After some frantic emails to mère, I decided to wipe Genoa from the itinerary & hop on the train to Nice the following afternoon. Maybe France would ease my soul. So, sleeping on it all, I arose the next day, packed up my things & headed for the station. Deciding not to shell out another €5 at the Left Luggage department, I kept my things with me & went & bought a ticket for Nice. Italian train stations, predominantly the larger ones, require you to take a number, quite like you're waiting in line at a deli for a few slices of prosciutto. Despite having eighteen desks, only eight were actually manned, which resulted in me waiting over twenty minutes for my number to be called.
I paid €38.50 for my train to Nice, which, although was very cheap, unfortunately was not direct. Due to a break in the line, I was informed I would have to catch the train to Albenga, then get a bus outside the station to Ventimiglia & catch another train from there to Nice Ville. Inwardly rolling my eyes, I took the ticket & headed out of the station, looking to spend a few hours sightseeing in Milan.
Milano Centrale to me is like a vortex. Every time I tried to leave, I seemed to end up back inside, clueless. I asked half a dozen people where the Tourist Office was, so that I could get my hands on a map & every one of them sent me off in different directions, which never ended at the elusive destination I was aiming for. I'd made a note in my notebook about the buses, but had failed to say where outside of the station I caught them, or even where I was supposed to get them to!
I figured I could just hop on the metro, but equally wasn't sure what stop to get off at. Losing my patience, I began to abuse the internet on my phone for answers, only for my phone to start threatening me with a dead battery. Feeling overwhelmed by my ridiculous situation, I sat on a bench, on platform twenty two & just began to weep with frustration. There I was, twenty six years of age & I couldn't work out how to get out of a bloody train station! I mean honestly, it's so ridiculous.
Sobbing away, I took out a bread roll & started nibbling away on it, feeding the falling crumbs to the pigeons, which had gathered around me. Finally getting a grip, I got up, brushed myself off, took a trip to the train information office, asked, once again, where the Tourist Office was & an hour after I had first arrived, I finally found the place, gleaming at me in front of platform fifteen!

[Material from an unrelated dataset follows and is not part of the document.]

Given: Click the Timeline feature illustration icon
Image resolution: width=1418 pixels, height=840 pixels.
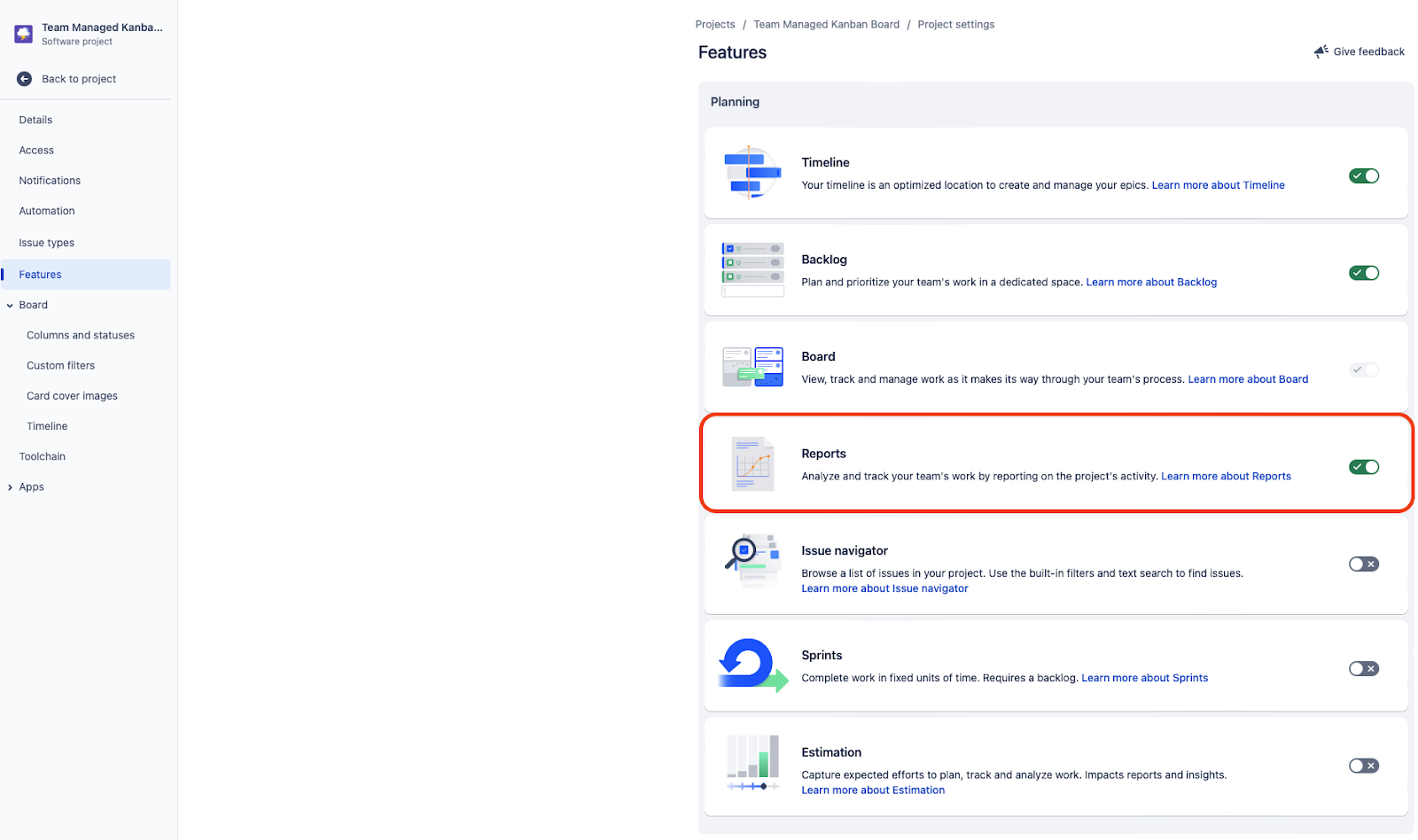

Grabbing a map, I sped downstairs, spent €1.50 on a single ticket & jumped on the metro to the Duomo. Coming up for air, I felt so stupid at how long it had taken me to get there. I took in the cathedral, the whole of the square, the people & just felt relieved. Stupid, but relieved. With time running out before my three o'clock train, I took a stroll down the Galleria Vittorio Emanuele II, round the various side streets, had a quick look in the & Other Stories store & took a brief break outside the cathedral, before rushing back to the station & onto my train, which, thankfully, came with a power point for my phone.
There's going with the flow & there's just simple disorganisation. Seemingly I need to learn the difference.